Add this one to the "must-have-in-the-office" list of training aids. The easy-to-use Putting Alley ($29) helps you narrow in your focus on short putts and provides instant feedback so you can fix any error in your stroke that causes the golf ball to veer offline. The goal is to keep the ball rolling on the one-inch path, or flip it over for a 0.5-inch path. It works both on the grass and carpet, and we like how the ball returns back, resulting in endless repetition.

We like the portability and ease of use with the 12i (12-inch) Putting Mirror ($29) from SKLZ. The training aid makes it easy to improve your setup, hand and ball position, even your stroke, using the optional pegs that can be rearranged how you see fit. It’s also razor-thin, so not to affect your stance/feel/stroke.

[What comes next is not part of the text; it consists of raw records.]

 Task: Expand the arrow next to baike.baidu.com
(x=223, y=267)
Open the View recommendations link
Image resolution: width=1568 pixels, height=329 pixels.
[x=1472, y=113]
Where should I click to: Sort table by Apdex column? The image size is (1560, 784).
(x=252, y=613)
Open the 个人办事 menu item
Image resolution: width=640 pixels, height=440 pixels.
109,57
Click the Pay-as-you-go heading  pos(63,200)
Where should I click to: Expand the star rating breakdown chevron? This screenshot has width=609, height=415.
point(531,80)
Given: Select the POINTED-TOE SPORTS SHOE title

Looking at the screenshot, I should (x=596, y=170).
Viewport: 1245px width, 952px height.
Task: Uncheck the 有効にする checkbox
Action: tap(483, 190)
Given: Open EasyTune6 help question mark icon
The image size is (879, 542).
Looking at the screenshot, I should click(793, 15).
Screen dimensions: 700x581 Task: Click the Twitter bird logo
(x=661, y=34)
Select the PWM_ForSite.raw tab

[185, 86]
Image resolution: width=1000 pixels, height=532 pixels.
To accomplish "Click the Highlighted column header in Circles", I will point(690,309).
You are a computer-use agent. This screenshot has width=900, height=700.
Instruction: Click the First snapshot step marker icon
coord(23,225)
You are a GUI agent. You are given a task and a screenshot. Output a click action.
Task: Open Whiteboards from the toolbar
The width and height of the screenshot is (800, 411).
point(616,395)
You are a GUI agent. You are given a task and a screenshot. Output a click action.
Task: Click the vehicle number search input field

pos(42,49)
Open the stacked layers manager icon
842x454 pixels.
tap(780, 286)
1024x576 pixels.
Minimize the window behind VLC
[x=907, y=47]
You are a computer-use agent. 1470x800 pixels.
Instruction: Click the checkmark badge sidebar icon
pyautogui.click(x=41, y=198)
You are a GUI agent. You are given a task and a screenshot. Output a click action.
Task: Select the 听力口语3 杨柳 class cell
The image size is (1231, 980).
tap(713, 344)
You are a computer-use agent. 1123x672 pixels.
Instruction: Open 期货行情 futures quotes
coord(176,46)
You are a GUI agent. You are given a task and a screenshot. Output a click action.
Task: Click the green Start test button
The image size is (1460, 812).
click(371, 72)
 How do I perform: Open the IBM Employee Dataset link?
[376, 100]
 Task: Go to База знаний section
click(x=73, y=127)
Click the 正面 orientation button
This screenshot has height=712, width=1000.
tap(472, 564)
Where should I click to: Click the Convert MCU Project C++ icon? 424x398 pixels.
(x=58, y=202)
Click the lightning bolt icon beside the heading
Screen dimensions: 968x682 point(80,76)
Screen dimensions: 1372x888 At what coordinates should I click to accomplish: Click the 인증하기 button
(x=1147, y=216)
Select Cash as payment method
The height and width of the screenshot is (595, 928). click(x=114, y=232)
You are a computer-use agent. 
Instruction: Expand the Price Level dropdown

The Swing Speed Radar with Tempo Timer (SSRTT) ($149) measures actual tempo time from the club takeaway to ball impact, as well as swing speed of the clubhead as it approachs the golf ball. It’s a fantastic tool for gauging the right tempo for your game and also for determining whether or not swinging harder actually increases your swing speed. Jim McLean is obviously a fan.

Simple, right? The SwingPerfect ($59) helps you, well, swing perfectly using a gyroscopic device that attaches to any club in the bag. You can feel whether you’re on-plane or not, or if the clubface is too closed or open, both via a vibrating sensation in the hands as you swing. Easy to use and instant feedback–perfect! Best of all? We love training aids that are small and fit easily in the golf bag and work with any of our clubs. That’s a huge plus in our book.